Betont wird in dem Bericht „New Skills for New Jobs: Action Now“ (Neue Kompetenzen für neue Beschäftigungen: Sofortige Maßnahmen), dass Weiterbildung nicht nur für Arbeitnehmer eine wichtige Aufgabe ist. So sei die Wahrscheinlichkeit des Konkurses für Unternehmen, die in Aus- und Weiterbildung ihrer Beschäftigten investieren, 2,5 mal kleiner ist als gegenüber Firmen, die dazu nicht bereit sind. Das Expertenkommitee, fürchtet aber dass in Zukunft der Anstieg von befristeter und Auftragsarbeit dazu führt, dass Arbeitgeber weniger in Ausbildung investieren.
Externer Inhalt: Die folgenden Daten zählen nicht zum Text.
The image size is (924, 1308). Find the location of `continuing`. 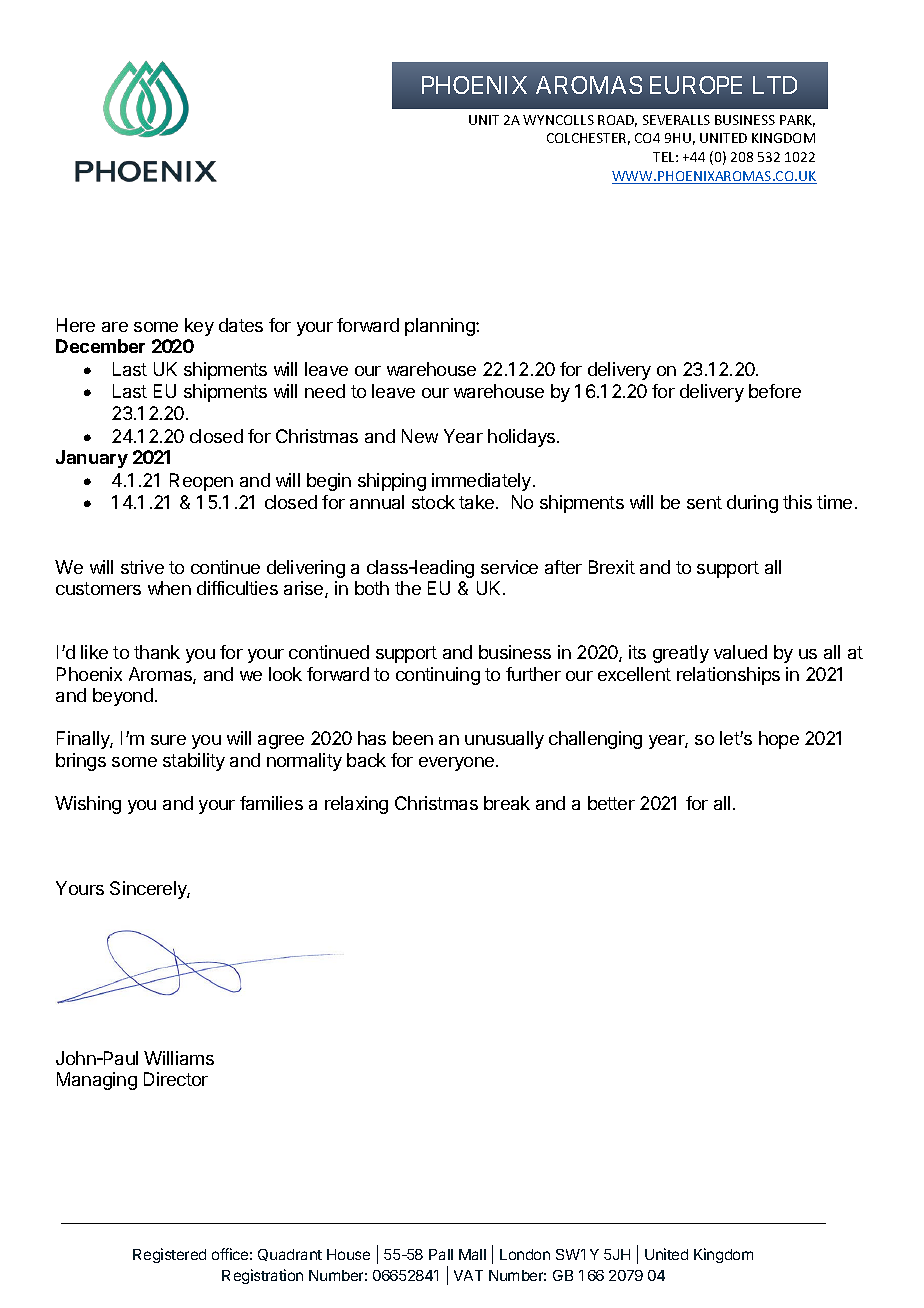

Als Schlussfolgerung aus dem Bericht fordern die Sachverständigen, dass vorhandene Kompetenzen stärker genutzt werden. Insbesondere Migrantinnen und Migranten arbeiten oftmals unterhalb ihrer Qualifikationen. Notwendig sei eine klare Schaffung von Anerkennungsregeln für im Ausland erworbene Qualifikationen. Außerdem wurde ein Informationsaustausch über die in den verschiedenen EU-Ländern benötigte Fähigkeiten in den EU-Ländern, angeregt. Dieser solle in Überlegungen zur Einwanderungspolitik und Regelungen auf einzelstaatlicher Ebene einfließen.